Datum objave: 25. March, 2019.

As Friday, 22nd March, was the World Water Day, Saturday 23rd the topic of our ecopatrol was water. We are all aware of the importance of water: it covers about 71% of our planet and the 97,24% of it is salty and is found in seas and oceans. The world’s largest freshwater supplies are the ice caps on poles, while the rest of the freshwater stock is found in lakes, rivers, underground basins, and in the atmosphere. The distribution of fresh water is uneven, and this constitutes a problem especially in countries that lacks proper infrastructures.

We held this ecopatrol on archaeological beach Colentum, on Gradina peninsula, thus having the opportunity to introduce the topic by showing kids the remnants of a roman cistern. Then, the kids learnt how to transform salty water into fresh water through desalination, a process used in more than 120 countries in the world, especially where fresh water is scarce (in Quatar, for example, 99% of fresh water comes from this source), that however can have negative impacts on sea wildlife through the killing of marine orgainsms during the intake of water by the implants and through the discharge of huge amounts of concentrated waste in the sea.

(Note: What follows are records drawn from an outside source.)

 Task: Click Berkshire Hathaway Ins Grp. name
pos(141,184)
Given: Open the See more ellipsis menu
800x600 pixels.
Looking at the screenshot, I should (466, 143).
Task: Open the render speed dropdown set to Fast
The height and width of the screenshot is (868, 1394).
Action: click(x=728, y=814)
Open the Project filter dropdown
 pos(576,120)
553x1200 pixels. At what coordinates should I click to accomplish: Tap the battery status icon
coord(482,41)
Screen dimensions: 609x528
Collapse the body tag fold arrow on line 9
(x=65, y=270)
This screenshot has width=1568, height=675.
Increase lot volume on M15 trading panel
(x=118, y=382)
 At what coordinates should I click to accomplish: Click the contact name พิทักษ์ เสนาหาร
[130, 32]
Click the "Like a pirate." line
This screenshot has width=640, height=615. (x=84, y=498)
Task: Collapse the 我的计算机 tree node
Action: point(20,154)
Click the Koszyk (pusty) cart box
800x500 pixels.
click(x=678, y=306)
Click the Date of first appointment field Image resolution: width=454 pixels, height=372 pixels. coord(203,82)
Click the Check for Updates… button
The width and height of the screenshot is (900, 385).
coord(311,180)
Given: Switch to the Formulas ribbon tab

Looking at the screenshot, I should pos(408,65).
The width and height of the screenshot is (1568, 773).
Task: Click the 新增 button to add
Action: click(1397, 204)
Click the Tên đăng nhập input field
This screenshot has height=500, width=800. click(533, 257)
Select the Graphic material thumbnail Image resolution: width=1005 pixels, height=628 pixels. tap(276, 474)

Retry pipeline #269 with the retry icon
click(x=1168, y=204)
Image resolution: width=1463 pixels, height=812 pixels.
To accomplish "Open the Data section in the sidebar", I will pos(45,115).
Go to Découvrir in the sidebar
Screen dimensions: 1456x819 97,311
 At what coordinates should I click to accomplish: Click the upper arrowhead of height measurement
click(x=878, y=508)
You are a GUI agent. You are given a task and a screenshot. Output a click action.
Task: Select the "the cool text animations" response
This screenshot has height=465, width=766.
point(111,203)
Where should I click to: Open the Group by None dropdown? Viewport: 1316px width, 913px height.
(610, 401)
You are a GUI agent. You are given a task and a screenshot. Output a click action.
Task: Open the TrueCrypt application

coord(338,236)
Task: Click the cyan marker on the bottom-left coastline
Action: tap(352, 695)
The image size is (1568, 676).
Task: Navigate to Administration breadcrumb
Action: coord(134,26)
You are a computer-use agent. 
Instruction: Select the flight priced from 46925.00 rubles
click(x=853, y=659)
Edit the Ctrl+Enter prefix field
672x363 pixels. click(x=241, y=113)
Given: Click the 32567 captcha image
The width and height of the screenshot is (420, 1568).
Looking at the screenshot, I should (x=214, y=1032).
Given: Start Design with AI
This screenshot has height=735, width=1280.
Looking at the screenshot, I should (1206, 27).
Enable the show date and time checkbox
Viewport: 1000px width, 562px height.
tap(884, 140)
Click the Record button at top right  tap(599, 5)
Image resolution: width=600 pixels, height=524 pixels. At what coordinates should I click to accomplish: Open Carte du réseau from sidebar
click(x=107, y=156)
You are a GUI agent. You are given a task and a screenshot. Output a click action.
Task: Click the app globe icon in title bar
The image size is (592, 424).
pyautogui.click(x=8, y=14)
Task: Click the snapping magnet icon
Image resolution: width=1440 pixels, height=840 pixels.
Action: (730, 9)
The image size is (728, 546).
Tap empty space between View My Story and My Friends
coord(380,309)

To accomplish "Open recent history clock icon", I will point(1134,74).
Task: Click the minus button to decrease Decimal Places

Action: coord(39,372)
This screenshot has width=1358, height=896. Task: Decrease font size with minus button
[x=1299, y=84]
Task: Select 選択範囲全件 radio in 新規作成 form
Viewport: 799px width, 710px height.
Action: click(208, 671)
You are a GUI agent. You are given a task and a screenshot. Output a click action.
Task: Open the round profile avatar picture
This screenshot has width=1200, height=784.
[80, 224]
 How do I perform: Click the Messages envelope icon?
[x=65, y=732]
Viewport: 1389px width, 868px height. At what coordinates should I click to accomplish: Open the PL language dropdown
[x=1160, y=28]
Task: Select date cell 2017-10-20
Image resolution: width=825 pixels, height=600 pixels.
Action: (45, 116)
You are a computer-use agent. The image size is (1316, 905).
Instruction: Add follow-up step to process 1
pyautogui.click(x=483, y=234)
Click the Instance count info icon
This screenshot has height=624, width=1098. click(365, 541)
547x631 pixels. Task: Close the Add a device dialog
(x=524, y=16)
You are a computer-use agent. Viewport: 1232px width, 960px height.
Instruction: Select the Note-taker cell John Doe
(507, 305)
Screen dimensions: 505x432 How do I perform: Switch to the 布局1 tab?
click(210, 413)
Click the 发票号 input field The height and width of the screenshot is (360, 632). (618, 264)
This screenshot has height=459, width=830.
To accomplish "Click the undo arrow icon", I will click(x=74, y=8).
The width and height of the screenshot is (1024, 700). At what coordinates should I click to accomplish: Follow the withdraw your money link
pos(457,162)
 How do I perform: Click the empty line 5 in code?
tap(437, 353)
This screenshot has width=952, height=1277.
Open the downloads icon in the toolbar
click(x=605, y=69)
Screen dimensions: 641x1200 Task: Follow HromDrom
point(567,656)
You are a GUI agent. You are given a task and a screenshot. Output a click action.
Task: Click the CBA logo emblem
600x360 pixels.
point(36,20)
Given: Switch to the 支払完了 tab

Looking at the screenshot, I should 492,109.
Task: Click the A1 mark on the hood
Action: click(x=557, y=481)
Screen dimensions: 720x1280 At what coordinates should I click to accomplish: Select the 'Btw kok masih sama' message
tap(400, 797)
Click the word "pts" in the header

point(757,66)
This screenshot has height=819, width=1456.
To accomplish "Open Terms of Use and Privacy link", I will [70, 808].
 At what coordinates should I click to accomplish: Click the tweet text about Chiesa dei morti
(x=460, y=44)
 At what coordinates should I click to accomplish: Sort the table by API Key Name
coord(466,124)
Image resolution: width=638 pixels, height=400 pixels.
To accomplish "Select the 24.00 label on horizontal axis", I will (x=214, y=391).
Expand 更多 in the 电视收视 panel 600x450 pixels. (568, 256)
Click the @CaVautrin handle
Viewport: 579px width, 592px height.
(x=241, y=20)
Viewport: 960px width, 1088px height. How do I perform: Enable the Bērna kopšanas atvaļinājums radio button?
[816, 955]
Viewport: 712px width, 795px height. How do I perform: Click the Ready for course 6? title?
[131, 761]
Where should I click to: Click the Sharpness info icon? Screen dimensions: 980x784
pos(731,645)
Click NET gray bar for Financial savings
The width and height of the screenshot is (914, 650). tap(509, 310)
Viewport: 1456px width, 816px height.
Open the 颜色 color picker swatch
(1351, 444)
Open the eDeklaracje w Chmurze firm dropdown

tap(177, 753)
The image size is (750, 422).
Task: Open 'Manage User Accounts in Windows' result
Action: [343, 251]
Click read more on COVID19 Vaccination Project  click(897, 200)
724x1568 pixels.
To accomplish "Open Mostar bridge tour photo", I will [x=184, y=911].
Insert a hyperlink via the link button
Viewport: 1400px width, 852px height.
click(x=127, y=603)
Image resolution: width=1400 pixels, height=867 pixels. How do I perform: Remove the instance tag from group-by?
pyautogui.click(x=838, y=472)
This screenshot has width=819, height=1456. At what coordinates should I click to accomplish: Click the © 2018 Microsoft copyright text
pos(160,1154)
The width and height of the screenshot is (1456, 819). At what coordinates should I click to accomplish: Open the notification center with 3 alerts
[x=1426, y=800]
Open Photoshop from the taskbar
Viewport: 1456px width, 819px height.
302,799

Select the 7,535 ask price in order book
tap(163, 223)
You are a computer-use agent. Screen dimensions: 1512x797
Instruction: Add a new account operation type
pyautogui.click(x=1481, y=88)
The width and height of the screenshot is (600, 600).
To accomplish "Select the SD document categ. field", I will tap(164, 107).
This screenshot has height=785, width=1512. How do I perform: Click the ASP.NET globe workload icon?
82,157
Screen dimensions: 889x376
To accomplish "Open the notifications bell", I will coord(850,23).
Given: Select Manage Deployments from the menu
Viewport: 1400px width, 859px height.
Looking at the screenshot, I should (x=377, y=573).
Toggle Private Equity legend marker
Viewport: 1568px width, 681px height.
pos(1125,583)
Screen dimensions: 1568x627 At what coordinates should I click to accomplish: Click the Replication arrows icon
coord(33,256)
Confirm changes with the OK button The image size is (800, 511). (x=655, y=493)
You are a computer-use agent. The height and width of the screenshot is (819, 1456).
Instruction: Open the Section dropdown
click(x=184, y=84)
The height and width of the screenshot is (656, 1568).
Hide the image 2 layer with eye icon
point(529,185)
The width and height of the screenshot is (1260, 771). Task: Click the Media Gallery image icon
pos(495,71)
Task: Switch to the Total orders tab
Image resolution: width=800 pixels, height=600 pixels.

With a story about water and the game “Water race”, kids were reminded of the importance of preserving and mantaining the water clean. Then, we divided the kids in two teams and held a quiz about the amount of water needed to produce certain foods. The kids always opted for a significantly smaller amount than the one really needed, and were surprised to discover how much water goes into the production of even the simpler foods!

In another experiment, we simulated the process with which salt is obtained in large shallow pools in saltworks, such as the ones in Pag. Salt has always been a precious resource, and in some stages of history it was even used as money. Today we know that salt comes from different minerals that for million years have been carried from rocky areas into the sea by the rivers, but in the past this process was unknown, so different cultures created various myths about how oceans became salty. After listening to a myth coming from China, at the end of the workshop kids invented their own legend: one of the most interesting is the one about a giant, living in the clouds, that accidentaly dropped an enormous barrel of salt into the sea.